Il secondo sguardo racconta come la lotta politica possa essere un incredibile percorso di crescita individuale e collettiva. Avviene a Palata, piccolo paesino molisano negli anni ‘80, ma parla un linguaggio universale che vale oggi come ieri. Questa storia è fatta di lotta contro il potere e di insopportabilità per ogni sopruso: si può vincere o perdere – ed è meglio vincere – ma è la giustezza della lotta che la motiva, non la réal-politique. Quando Angelo, non ancora diciottenne, buttò fuori di casa i notabili democristiani del paese che erano andati a “chiedere il voto” ai suoi genitori, non aveva calcolato gli effetti del suo gesto. Era giusto così e basta. Così giusto che suo padre, dopo averlo a sua volta buttato fuori di casa, lo riprende tutto sommato orgoglioso di quel figlio ribelle che aveva compiuto un gesto che lui non avrebbe mai fatto. Ma questa attitudine a non sopportare i soprusi è la stessa che porta i compagni a costruire una lotta contro il Comune guidato dal PCI, con tanto di occupazione del Municipio e assemblee di massa in piazza, per il diritto ad avere l’acqua potabile a casa sempre, e non solo qualche ora al giorno. Lotta di popolo vinta, unendo alla radicalità del conflitto la capacità di allargarlo dal Comune alla Regione, ottenendo cosi i finanziamenti per rifare l’acquedotto. Una capacità di costruire rivolta, ma anche piattaforma, e di portare a casa risultati che decenni di prudente politicismo e consociativismo non avrebbero mai ottenuto.

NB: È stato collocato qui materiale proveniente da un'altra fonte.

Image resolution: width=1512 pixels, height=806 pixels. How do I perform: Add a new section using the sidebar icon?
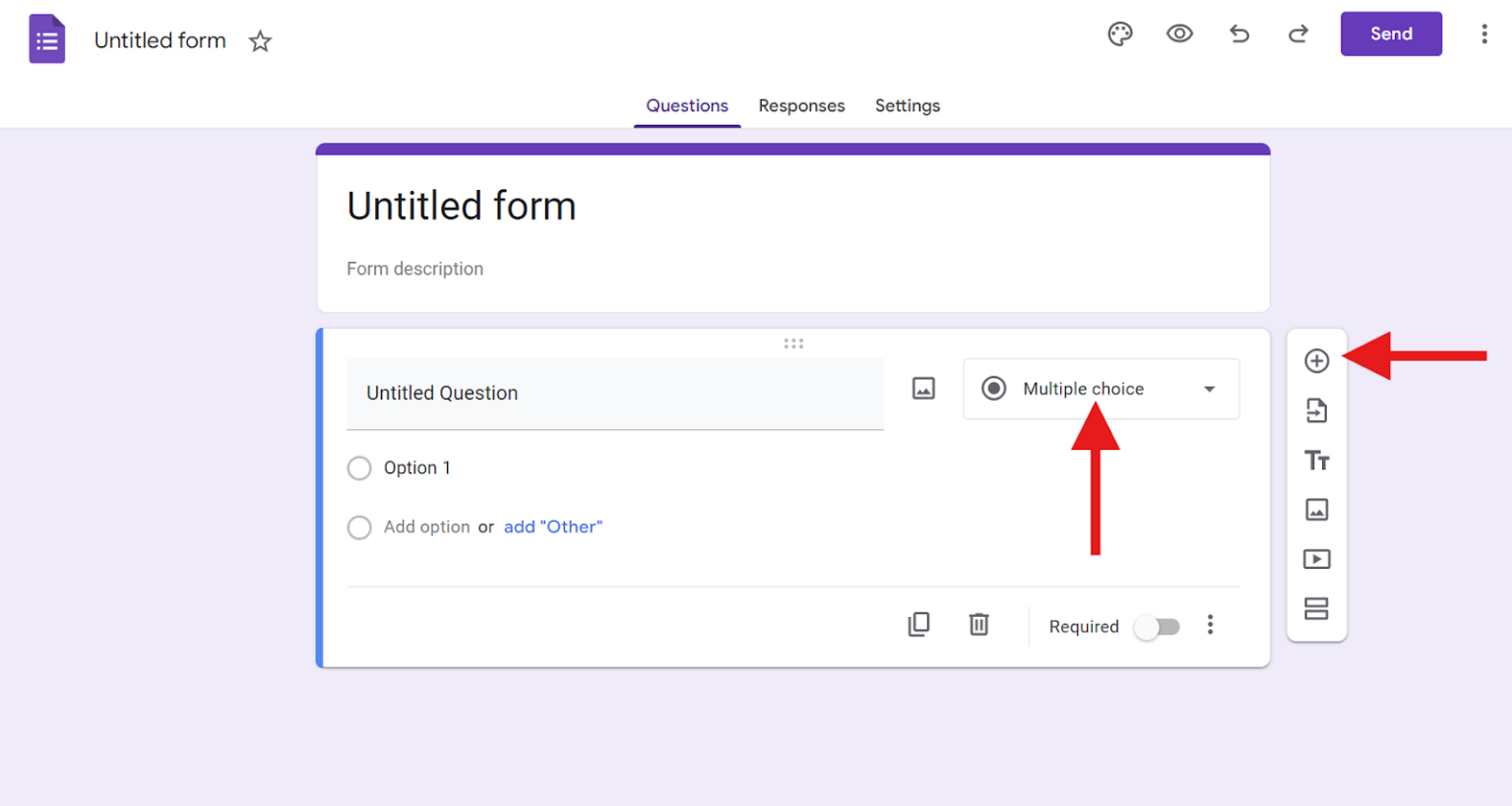point(1317,608)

Il terzo sguardo ci dice che si può fare politica sempre, in qualsiasi condizione e che non è vero che le sconfitte impediscono la costruzione della lotta politica o obbligano al moderatismo. Il libro è un inno all’efficacia della radicalità e ci dice una enorme verità: l’unica sconfitta che bisogna temere è quella che si fa strada nella testa delle persone e che spinge a passare dall’altra parte della barricata senza che uno nemmeno se ne accorga. Questo rischio i ragazzi demoproletari di Palata non l’hanno mai corso, e per questo ci stanno così simpatici, oggi come ieri.